Krzyżacka orzechowa – wyborna nalewka z Torunia

Orzechy włoskie
Autor: Shutterstock Również z rocznych orzechów można sporządzić nalewkę – orzechową krzyżacką
łatwy
60 min
4

Zostały ci orzechy i nie wiesz, co z nimi zrobić? Już zeschnięte, goryczkowate, ale wciąż dobre, świetnie nadadzą się do nalewki – takiej, którą sporządzają toruńczycy, a nawet… bydgoszczanie.

SKŁADNIKI

  • 0,5 kg rocznych orzechów włoskich (waga po wyłuskaniu)
  • 0,5 l spirytusu 60%
  • 1 szkl. ciemnego rumu
  • 0,25 przegotowanej wody źródlanej
  • 0,5 l miodu gryczanego (albo innego nektarowego) lub cukier trzcinowy
  • opcjonalnie: pół laski wanilii

PRZYGOTOWANIE KROK PO KROKU

  • Łuskamy orzechy i odrzucamy zepsute (śpleśniałe i zjełczałe, czyli pożółkłe). Dodajemy do nich także przegródki z orzecha, ponieważ orzechy z przegródkami nadają nalewce piękny kolor i w naturalny sposób postarzają ją.
  • Spirytus zmieszamy z rumem. Dodajemy przekrojoną wpół wanilię (możemy z niej zrezygnować).
  • Macerujemy całość przez 5 tygodni, ustawiając słój najlepiej w nasłonecznionym miejscu. Zalewamy orzechy.

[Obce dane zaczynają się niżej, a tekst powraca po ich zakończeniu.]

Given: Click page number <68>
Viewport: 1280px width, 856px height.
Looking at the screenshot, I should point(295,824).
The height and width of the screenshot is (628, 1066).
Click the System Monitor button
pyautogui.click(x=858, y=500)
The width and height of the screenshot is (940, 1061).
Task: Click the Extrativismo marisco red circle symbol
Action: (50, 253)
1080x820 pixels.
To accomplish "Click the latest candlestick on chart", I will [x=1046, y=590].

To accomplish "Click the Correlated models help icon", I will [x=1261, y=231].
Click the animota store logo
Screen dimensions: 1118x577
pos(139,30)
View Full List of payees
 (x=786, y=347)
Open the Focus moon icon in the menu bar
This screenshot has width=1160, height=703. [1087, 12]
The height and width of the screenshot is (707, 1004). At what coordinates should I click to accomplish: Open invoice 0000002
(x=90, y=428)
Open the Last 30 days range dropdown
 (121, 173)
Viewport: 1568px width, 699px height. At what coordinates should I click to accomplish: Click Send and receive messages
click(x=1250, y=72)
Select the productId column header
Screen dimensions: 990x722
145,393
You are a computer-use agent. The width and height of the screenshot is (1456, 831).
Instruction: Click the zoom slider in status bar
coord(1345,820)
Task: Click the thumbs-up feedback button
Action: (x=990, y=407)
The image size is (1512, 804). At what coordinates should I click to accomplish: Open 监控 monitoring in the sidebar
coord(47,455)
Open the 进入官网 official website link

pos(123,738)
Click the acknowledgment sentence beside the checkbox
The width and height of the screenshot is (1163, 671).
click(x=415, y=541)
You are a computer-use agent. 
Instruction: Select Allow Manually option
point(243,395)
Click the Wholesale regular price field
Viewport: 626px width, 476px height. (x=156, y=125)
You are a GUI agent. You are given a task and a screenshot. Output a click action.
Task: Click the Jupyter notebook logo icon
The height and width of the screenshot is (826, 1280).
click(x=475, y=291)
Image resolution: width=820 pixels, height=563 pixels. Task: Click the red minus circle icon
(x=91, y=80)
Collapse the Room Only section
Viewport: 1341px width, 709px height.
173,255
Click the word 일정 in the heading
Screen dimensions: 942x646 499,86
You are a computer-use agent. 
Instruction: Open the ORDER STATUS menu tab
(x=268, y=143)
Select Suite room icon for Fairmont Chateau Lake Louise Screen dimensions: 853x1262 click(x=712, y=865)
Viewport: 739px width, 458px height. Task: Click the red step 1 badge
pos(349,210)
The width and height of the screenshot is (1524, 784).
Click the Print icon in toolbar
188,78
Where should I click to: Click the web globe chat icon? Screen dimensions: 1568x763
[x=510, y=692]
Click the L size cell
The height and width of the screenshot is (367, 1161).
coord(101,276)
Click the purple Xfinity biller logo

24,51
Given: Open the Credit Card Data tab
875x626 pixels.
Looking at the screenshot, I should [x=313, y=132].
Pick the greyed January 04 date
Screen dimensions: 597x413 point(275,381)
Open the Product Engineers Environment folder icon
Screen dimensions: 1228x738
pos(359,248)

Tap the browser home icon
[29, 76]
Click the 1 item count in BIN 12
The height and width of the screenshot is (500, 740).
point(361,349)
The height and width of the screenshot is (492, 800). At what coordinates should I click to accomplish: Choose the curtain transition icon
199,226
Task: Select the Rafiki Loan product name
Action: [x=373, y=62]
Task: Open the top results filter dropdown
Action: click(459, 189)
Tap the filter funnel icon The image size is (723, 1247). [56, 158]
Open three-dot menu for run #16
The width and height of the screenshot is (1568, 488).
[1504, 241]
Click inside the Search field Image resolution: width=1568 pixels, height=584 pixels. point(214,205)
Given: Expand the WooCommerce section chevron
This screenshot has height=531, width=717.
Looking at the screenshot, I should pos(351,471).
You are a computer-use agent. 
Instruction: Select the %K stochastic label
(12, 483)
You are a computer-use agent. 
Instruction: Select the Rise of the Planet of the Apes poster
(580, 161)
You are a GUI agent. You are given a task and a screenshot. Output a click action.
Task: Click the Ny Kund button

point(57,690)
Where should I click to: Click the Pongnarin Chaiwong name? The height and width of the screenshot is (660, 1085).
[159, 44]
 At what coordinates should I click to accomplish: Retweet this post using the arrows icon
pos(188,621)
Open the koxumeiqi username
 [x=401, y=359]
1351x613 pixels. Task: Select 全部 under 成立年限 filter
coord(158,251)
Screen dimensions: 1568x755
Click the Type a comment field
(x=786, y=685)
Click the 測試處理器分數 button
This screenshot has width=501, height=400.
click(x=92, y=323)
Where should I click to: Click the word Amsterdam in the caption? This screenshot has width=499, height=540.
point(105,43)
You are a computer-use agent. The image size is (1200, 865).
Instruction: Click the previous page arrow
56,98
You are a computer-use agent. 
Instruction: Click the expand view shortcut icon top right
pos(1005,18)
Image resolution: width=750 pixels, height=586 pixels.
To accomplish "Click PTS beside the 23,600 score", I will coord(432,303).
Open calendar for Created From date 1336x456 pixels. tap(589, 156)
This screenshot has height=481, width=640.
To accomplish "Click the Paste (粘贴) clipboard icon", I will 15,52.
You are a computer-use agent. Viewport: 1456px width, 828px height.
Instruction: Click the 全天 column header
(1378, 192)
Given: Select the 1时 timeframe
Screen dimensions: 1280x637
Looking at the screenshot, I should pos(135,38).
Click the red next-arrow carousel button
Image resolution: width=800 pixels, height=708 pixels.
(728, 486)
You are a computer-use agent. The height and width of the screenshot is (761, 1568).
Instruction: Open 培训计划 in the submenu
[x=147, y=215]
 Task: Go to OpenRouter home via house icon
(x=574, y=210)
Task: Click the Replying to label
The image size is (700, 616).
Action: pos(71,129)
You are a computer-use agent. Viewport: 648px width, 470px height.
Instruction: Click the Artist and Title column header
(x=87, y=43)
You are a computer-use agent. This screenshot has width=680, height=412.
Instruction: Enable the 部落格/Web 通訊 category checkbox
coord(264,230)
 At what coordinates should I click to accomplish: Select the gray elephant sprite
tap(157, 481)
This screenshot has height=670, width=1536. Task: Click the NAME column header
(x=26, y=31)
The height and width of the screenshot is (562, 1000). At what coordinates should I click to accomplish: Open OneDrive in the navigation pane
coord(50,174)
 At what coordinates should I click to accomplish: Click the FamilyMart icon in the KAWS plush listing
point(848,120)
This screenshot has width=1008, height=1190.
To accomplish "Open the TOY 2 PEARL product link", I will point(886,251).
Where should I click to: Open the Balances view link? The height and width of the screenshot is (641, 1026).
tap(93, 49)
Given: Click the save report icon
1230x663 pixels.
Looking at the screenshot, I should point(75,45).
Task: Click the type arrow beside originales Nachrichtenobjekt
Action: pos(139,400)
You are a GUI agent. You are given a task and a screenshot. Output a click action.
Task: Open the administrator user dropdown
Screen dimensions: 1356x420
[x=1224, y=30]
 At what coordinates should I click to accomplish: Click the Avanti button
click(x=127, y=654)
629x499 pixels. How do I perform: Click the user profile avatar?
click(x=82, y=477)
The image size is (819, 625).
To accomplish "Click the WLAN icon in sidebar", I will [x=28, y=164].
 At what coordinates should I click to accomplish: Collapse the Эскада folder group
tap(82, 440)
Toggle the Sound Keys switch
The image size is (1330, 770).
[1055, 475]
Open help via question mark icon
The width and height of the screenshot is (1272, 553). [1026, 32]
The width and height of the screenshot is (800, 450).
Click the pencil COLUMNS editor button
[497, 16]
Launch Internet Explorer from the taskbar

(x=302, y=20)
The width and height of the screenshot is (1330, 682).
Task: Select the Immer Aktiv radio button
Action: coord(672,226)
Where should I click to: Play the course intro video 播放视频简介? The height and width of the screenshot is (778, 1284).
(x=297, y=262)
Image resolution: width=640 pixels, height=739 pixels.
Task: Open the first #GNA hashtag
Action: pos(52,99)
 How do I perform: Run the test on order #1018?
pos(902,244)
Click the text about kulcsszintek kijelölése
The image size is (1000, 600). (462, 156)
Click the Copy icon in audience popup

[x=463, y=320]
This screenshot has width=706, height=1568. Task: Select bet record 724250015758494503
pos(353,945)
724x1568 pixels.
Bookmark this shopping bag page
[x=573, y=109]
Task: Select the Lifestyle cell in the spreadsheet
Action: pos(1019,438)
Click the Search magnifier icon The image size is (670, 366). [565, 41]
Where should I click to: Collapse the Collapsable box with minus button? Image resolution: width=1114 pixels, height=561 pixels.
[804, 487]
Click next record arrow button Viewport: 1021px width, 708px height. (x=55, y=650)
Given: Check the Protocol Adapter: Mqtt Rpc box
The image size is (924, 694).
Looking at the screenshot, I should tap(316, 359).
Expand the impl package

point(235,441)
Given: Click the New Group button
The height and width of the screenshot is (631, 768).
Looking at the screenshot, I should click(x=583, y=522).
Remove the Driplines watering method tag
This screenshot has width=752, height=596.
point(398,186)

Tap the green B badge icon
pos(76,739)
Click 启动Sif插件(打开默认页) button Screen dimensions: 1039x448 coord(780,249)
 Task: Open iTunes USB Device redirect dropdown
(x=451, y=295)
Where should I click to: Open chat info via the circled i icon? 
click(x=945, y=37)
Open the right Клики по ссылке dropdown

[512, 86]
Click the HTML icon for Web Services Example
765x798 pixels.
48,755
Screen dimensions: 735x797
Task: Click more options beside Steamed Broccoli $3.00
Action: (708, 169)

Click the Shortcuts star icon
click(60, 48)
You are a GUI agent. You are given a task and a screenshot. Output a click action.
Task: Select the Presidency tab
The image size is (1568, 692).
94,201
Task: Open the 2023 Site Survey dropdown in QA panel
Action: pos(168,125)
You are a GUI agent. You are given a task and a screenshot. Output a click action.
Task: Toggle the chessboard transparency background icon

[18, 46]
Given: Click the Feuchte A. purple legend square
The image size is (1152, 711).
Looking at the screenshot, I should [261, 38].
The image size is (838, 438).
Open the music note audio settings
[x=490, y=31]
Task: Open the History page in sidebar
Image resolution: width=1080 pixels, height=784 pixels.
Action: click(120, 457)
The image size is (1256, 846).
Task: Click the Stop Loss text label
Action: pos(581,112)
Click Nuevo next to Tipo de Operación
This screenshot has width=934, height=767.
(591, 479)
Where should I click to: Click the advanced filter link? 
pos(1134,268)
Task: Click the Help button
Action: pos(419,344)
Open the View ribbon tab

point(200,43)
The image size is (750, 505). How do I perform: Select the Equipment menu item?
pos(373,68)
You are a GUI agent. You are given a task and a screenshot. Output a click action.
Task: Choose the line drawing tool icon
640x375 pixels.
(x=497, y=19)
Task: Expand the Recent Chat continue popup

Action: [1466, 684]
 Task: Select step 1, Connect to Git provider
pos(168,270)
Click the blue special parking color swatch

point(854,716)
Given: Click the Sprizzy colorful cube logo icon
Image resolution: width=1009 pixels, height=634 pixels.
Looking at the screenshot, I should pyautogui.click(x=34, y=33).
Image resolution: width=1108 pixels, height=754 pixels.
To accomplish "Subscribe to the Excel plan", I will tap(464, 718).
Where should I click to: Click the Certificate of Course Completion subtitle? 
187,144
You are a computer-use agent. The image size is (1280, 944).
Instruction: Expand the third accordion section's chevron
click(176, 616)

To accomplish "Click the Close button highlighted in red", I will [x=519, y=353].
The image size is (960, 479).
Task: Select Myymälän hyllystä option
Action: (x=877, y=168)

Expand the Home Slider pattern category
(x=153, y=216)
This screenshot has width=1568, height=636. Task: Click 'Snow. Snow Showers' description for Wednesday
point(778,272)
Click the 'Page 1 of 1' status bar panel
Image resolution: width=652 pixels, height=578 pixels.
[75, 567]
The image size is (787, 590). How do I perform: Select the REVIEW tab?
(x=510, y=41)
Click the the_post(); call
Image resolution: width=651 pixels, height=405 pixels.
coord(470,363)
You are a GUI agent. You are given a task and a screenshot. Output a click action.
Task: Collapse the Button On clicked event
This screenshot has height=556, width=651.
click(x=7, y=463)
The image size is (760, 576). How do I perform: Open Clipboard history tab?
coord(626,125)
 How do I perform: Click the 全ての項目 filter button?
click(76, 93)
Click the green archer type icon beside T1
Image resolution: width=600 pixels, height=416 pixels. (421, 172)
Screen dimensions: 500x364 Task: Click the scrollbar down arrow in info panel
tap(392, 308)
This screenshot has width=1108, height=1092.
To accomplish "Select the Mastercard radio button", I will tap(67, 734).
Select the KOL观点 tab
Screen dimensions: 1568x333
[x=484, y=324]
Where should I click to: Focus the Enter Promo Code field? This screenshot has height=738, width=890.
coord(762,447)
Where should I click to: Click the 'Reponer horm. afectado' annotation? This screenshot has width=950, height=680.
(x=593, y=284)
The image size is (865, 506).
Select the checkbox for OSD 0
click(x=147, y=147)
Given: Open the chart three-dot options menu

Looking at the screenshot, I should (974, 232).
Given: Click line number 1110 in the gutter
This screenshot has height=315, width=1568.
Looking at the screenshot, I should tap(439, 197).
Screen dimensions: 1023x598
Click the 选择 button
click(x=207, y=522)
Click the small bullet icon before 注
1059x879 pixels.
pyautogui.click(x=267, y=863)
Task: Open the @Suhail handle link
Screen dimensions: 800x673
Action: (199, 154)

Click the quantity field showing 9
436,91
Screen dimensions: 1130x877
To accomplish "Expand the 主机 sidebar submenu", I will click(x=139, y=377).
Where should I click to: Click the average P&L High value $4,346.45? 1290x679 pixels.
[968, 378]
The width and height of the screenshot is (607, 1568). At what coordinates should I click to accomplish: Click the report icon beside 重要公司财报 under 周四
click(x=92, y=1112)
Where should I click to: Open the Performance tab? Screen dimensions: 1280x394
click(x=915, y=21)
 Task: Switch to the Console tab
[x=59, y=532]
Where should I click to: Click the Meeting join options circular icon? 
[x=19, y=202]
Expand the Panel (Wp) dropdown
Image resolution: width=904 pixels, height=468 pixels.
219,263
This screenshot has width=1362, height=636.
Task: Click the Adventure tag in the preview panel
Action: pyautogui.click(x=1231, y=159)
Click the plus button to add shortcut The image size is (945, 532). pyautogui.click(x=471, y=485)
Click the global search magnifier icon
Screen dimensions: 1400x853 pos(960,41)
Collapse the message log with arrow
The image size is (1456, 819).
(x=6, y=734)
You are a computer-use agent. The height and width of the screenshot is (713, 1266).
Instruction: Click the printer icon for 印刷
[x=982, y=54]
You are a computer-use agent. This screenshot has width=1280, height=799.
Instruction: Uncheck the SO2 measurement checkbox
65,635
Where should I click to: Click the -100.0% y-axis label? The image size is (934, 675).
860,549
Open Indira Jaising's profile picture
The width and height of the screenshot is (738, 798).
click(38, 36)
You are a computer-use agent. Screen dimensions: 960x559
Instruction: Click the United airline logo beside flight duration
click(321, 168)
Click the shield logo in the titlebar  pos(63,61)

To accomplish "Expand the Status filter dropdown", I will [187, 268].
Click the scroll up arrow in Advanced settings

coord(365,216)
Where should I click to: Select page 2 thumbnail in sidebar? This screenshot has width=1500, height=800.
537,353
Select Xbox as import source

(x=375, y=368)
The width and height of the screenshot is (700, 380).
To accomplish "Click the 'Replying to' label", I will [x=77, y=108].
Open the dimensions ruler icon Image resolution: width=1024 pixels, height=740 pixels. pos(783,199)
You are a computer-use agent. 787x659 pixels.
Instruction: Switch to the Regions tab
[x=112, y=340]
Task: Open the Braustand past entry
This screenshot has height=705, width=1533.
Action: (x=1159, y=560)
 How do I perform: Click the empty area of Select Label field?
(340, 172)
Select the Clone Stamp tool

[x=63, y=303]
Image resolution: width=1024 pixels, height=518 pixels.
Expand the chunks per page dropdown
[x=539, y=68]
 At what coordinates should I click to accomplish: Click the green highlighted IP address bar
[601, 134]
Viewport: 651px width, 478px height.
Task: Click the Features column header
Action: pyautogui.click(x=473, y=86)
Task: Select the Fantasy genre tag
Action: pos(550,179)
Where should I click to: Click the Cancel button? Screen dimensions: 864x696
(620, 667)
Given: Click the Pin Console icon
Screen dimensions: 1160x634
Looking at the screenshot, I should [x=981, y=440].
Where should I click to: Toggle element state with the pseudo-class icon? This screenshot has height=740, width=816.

  • Po tym czasie nalew zlewamy, a same orzechy zalewamy syropem sporządzonym – wedle uznania – z miodu lub cukru. Orzechy powinny być w pełni zakryte. Słój ustawiamy ponownie w nasłonecznionym miejscu na ok. 2 tygodnie.

  • Zlewamy likier i łączymy go z I nalewem (do słabszego, czyli likieru, dodajemy mocne, czyli I nalew – dzięki temu nalewka nam nie zmętnieje). Zostawiamy całość na ok. miesiąc – przez ten czas wytrąci się na dnie gęściejszy osad (lubię go dodawać do keksu lub piernika). Nalewkę delikatnie zlewamy znad niego, filtrując ją za pomocą gazy, bibuły lub tetry. Butelkujemy.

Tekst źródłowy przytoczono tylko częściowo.